**Records excerpted from a collection:**
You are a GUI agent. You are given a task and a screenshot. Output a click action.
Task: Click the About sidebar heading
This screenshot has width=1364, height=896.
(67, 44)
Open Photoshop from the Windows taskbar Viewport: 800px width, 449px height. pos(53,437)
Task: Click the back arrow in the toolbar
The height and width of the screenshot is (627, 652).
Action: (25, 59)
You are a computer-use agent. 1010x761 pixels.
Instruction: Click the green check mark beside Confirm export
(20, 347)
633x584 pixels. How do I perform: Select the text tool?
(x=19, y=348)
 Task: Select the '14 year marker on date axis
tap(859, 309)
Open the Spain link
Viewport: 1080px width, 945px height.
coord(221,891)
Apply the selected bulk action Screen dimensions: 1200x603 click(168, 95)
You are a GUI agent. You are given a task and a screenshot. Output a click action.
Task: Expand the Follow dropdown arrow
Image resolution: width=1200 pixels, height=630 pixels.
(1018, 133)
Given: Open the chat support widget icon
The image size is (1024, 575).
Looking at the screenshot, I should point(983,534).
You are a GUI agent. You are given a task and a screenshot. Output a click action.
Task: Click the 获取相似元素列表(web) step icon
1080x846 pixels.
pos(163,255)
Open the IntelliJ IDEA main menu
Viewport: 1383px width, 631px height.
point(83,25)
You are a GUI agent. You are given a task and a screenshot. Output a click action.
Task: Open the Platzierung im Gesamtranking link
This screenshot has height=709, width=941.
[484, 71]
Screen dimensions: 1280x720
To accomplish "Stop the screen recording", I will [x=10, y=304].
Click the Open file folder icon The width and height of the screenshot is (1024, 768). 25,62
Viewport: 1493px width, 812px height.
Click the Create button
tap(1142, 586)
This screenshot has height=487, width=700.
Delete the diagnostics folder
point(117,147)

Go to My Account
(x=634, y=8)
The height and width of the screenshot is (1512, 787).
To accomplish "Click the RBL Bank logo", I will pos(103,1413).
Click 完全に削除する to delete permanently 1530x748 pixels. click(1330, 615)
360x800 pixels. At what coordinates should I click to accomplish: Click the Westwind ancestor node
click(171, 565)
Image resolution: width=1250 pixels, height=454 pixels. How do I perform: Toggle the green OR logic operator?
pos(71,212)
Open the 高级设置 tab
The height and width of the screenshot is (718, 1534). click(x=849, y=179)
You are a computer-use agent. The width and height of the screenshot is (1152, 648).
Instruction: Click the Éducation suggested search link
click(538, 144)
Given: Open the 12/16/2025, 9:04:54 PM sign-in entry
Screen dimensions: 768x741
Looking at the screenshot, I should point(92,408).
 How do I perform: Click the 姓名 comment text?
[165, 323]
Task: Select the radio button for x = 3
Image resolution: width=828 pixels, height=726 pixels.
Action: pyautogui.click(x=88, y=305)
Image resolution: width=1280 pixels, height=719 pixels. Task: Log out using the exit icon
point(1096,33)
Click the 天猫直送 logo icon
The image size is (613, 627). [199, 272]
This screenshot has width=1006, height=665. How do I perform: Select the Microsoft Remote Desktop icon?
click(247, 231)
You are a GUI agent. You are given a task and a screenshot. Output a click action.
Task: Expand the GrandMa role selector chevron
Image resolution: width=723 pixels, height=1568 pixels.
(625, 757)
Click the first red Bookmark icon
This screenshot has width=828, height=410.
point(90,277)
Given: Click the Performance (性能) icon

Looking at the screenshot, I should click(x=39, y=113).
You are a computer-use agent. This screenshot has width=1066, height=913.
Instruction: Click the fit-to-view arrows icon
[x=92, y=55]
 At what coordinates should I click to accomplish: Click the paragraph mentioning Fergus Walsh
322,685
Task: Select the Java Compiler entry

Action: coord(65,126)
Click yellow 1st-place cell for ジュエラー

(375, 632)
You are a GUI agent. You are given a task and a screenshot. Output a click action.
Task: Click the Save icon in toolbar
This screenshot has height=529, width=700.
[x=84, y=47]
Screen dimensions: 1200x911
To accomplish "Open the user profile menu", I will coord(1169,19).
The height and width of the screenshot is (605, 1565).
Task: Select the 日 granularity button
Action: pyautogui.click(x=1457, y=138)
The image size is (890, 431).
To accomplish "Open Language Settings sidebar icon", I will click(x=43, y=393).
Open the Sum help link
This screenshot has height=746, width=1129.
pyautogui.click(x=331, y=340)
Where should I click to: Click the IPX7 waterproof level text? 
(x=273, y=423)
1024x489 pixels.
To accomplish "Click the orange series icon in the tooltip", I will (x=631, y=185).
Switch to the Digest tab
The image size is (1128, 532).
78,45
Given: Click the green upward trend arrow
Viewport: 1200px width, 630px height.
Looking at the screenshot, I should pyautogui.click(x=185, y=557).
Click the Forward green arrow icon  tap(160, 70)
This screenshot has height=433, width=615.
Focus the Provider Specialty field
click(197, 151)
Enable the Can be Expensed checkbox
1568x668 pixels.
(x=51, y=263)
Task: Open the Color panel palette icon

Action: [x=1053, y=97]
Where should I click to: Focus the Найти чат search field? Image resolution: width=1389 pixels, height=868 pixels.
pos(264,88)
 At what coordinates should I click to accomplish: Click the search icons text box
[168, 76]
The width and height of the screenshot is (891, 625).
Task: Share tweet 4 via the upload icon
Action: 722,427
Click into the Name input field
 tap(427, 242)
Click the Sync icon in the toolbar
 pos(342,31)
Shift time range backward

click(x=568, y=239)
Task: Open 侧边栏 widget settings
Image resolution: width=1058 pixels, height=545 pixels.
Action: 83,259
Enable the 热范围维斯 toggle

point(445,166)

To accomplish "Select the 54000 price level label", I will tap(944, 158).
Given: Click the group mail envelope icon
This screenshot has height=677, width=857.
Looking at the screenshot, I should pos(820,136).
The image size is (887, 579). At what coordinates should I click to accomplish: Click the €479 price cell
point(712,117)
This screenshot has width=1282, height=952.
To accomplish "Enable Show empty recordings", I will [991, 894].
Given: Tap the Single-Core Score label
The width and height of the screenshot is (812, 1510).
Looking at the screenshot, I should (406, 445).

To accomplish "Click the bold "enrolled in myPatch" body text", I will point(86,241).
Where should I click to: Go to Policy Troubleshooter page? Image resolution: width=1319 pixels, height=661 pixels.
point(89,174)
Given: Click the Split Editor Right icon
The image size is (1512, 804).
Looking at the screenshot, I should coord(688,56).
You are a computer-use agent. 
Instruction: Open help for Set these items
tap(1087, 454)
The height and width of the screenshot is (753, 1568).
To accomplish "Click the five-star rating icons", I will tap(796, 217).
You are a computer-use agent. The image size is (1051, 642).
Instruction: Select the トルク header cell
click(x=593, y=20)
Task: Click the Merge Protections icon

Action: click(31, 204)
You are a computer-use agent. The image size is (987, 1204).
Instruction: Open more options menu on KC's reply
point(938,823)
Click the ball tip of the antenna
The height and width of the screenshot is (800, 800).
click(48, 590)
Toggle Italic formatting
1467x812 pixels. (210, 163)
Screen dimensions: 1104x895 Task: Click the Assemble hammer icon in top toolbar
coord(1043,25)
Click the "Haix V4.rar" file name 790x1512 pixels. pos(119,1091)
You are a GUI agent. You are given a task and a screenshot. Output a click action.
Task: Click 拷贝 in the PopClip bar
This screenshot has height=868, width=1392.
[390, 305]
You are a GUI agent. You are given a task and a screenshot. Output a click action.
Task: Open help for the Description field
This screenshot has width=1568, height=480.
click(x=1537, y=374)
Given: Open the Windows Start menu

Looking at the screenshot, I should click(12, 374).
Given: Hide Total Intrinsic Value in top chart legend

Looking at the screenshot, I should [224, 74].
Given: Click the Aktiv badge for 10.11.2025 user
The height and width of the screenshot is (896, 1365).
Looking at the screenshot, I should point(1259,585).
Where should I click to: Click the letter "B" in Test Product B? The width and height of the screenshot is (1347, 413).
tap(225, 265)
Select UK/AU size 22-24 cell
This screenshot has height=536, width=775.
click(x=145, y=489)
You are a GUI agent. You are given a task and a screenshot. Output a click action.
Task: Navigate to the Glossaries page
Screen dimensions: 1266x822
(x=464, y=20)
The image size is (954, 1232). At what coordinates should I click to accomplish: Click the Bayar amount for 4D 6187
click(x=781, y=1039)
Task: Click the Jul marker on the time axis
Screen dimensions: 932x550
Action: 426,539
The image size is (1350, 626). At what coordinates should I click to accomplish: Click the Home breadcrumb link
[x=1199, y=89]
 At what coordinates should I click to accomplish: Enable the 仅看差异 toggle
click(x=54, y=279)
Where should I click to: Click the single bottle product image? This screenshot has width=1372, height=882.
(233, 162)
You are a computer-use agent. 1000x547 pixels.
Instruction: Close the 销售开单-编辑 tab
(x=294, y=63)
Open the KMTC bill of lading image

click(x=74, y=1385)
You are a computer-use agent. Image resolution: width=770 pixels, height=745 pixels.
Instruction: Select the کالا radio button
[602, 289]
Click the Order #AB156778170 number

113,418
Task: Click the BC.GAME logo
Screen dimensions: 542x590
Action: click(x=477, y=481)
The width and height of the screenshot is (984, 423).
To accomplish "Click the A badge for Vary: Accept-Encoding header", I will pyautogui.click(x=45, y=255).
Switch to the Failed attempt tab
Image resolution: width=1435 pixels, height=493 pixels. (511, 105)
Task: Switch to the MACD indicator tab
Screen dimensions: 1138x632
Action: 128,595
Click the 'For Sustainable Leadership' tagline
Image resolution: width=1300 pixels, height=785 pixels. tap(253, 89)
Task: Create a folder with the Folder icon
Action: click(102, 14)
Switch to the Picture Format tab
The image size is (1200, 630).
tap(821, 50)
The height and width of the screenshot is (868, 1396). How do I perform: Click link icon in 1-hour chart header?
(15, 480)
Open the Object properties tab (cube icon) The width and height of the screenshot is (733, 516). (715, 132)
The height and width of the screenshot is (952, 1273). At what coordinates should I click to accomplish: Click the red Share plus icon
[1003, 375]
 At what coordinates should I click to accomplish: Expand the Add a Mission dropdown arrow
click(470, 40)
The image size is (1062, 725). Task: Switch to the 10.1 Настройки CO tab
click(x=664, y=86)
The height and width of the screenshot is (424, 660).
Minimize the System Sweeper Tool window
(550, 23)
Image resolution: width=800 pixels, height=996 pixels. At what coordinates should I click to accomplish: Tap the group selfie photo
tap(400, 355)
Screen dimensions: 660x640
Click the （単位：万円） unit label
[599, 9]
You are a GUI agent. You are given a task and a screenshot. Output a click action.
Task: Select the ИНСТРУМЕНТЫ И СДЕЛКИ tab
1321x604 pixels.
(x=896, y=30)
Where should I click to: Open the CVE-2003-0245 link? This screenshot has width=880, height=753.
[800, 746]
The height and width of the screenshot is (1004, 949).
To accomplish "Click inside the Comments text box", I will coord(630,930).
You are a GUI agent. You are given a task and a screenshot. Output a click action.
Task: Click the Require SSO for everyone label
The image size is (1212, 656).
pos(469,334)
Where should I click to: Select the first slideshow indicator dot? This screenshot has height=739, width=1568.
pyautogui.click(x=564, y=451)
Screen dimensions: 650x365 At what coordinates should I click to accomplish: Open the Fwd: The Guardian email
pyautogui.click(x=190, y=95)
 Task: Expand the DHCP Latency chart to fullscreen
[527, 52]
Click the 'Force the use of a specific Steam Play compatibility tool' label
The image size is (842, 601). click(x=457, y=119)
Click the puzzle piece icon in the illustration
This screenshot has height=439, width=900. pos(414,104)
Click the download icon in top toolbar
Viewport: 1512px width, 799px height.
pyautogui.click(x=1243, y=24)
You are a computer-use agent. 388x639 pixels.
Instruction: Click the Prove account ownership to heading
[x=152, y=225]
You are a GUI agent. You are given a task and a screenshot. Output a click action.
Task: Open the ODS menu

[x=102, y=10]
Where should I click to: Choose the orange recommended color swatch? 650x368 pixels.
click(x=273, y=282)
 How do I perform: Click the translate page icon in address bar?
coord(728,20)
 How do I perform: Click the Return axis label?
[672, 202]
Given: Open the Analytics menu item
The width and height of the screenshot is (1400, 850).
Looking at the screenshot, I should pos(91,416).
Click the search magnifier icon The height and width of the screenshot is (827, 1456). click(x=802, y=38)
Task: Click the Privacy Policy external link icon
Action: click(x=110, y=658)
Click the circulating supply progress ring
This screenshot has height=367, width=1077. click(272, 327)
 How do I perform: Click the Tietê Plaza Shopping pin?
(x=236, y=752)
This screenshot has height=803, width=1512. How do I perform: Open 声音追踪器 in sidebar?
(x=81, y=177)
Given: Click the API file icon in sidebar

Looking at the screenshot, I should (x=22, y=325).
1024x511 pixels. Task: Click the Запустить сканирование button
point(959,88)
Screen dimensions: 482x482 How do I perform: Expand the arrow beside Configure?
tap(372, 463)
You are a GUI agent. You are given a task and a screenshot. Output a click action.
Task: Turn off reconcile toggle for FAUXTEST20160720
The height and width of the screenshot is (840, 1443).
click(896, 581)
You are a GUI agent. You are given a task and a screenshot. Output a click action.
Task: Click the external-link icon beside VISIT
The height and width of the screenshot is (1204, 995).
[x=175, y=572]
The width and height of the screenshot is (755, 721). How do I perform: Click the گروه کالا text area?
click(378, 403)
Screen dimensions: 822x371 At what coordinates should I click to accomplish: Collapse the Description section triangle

**What the exercise asks:**
Go through the lines above and copy any that contain "widget".

**Result of this task:**
Given: Open the chat support widget icon
Task: Open 侧边栏 widget settings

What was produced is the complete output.